Savings goals and strategies are necessary if you want to plan for your financial future.
A good first goal is to set up a savings account for emergencies. Ideally, your emergency fund would have enough money to pay your living expenses for 3 to 6 months. Your emergency savings should be able to cover in the event of unexpected expenses such as job loss, vehicle repairs, etc.
Types of Savings Accounts
Traditional Savings – Basic savings accounts can be opened at most financial institutions and with just a little bit of money. Your account will start earning interest once you have met the minimum balance requirement. Traditional savings accounts are liquid and most allow you to access your money through traditional banking services such as tellers and online accounts. Savings accounts at FDIC insured banks or NCUA insured credit unions are covered up $250,000 in the event the financial institution fails.
Money Market Accounts – Money market accounts typically pay a slightly higher interest rate than traditional savings accounts. The difference between the two is how you access your money. You can write checks from the money market account, but the number of checks you write and the number of times you can take out your money are limited.
Certificates of Deposit (CD) – A certificate of deposit (CD) is an account that you agree to leave your money for a set amount of time. CDs pay higher interest than most traditional savings and money market accounts, but you will pay a penalty if you withdraw your money early.
Savings Bonds – The Federal Government offers several different types of savings bonds that pay different interest rates. When you lend your money to the government, you are guaranteed to receive your money back plus the interest accrued. For more information on savings bonds, visit www.treasurydirect.gov
IRAs – An Individual Retirement Arrangement (IRA) is a personal savings plan that allows you to set aside money for retirement and provides certain tax advantages.
With a Roth IRA, qualified withdrawals are tax free. In essence, the money you put into a Roth IRA has already been taxed.

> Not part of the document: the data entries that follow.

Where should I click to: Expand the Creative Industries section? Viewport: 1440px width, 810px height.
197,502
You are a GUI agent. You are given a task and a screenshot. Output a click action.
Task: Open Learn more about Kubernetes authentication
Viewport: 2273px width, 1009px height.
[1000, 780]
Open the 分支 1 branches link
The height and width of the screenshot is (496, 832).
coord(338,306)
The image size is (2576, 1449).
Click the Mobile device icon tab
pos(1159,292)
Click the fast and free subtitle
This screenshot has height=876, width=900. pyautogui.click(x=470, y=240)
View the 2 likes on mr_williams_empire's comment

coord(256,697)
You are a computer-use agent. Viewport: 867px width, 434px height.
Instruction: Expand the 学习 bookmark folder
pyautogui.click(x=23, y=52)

With a Traditional IRA, the money you put in is tax deductible. In essence, you can reduce your taxable income by contributing money to a traditional IRA.
For more information on IRAs, visit the IRS website at www.irs.gov.
When shopping around for savings account, there are a few things you might want to consider.
- Liquidity – Do you need easy access to your cash? Some accounts, such as CDs, have penalties if you withdraw early.
- Deposit Insurance – Check to make sure that your account is insured by the FDIC for banks or NCUA for credit unions.
- Monthly Fees – Some accounts charge monthly fees if you don’t maintain a certain balance.
- APY – What’s the annual yield for the savings account with compound interest factored in?
- Compounding Periods – How often and on what balance is is the compound interest for the account paid upon?